L2 Regularization with MindSpore

This example demonstrates how to use the BOAT library with MindSpore to perform bi-level optimization with L2 regularization. The example includes data preprocessing, model initialization, and the optimization process.


Step 1: Configuration Loading

with open(os.path.join(base_folder, "configs_ms/boat_config_l2.json"), "r") as f:
    boat_config = json.load(f)

with open(os.path.join(base_folder, "configs_ms/loss_config_l2.json"), "r") as f:
    loss_config = json.load(f)

Explanation:

  • boat_config_l2.json: Contains configuration for the bi-level optimization problem.

  • loss_config_l2.json: Defines the loss functions for both upper-level and lower-level models.


Step 2: Data Preparation

trainset, valset, testset, tevalset = get_data(args)
save_path = os.path.join(args.data_path, "l2reg.pkl")
save_data((trainset, valset, testset, tevalset), save_path)

Explanation:

  • The get_data function loads and splits the dataset into training, validation, testing, and evaluation sets.

  • Processed data is saved to the specified data_path directory using a custom save_data function that supports MindSpore COOTensors.

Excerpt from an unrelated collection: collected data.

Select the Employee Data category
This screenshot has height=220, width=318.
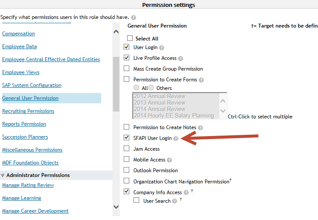click(x=19, y=46)
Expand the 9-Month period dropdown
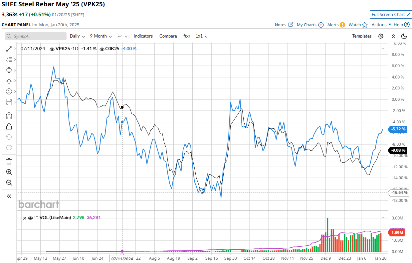Viewport: 412px width, 263px height. [x=101, y=36]
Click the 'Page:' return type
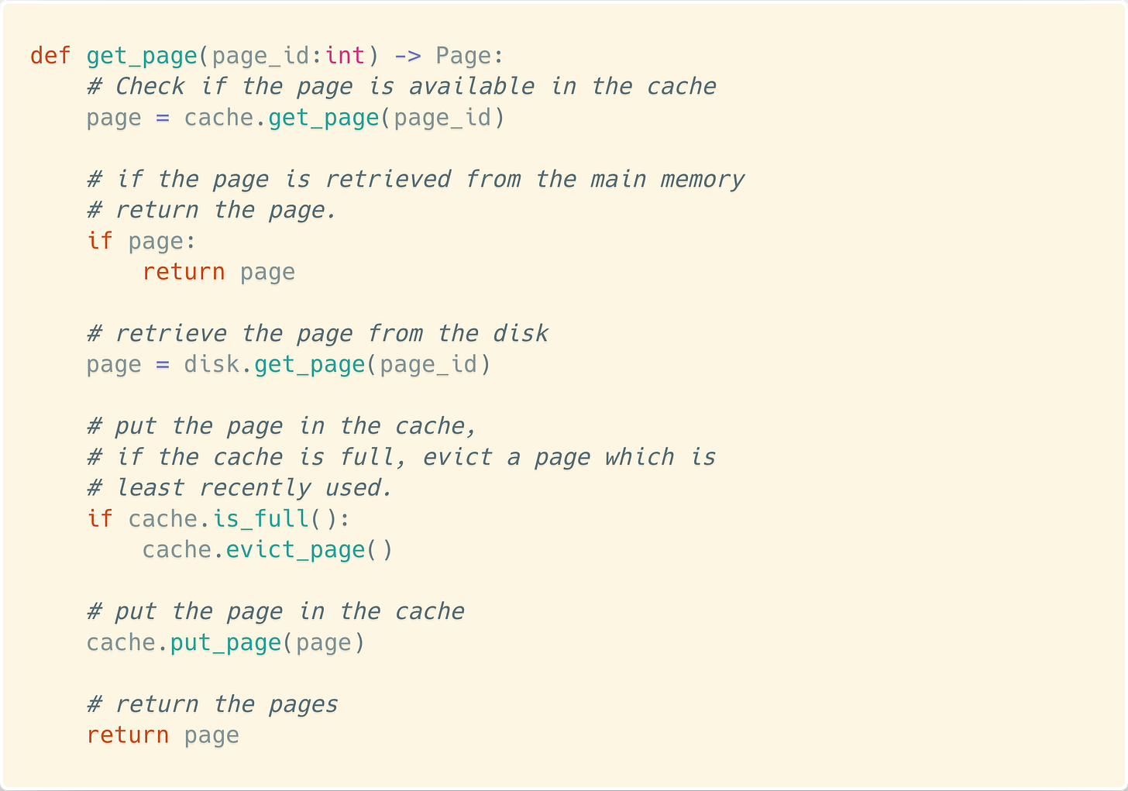This screenshot has height=791, width=1128. click(469, 57)
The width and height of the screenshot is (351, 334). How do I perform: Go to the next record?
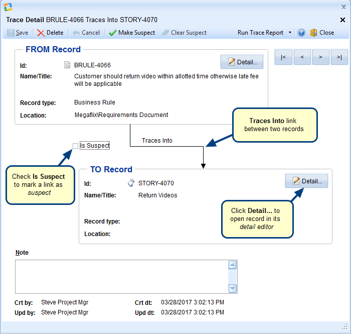(x=320, y=57)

Step 3: Model Initialization

n_feats = trainset[0].shape[-1]
num_classes = int(trainset[1].max().asnumpy()) + 1

class UpperModel(nn.Cell):
    def __init__(self, n_feats):
        super(UpperModel, self).__init__()
        self.x = ms.Parameter(ms.Tensor(np.zeros(n_feats), ms.float32))

    def construct(self):
        return self.x

class LowerModel(nn.Cell):
    def __init__(self, n_feats, num_classes):
        super(LowerModel, self).__init__()
        he_normal = HeNormal()
        self.y = ms.Parameter(
            ms.Tensor(shape=(n_feats, num_classes), dtype=ms.float32, init=he_normal)
        )

    def construct(self):
        return self.y

upper_model = UpperModel(n_feats)
lower_model = LowerModel(n_feats, num_classes)

Explanation:

  • UpperModel: Represents the upper-level model, with trainable parameters initialized to zeros.

  • LowerModel: Represents the lower-level model, with trainable weights initialized using HeNormal.


Step 4: Optimizer Setup

upper_opt = nn.Adam(upper_model.trainable_params(), learning_rate=0.1)
lower_opt = nn.SGD(lower_model.trainable_params(), learning_rate=0.1)

Explanation:

  • Adam optimizer is used for the upper-level model.

  • SGD optimizer is applied to the lower-level model.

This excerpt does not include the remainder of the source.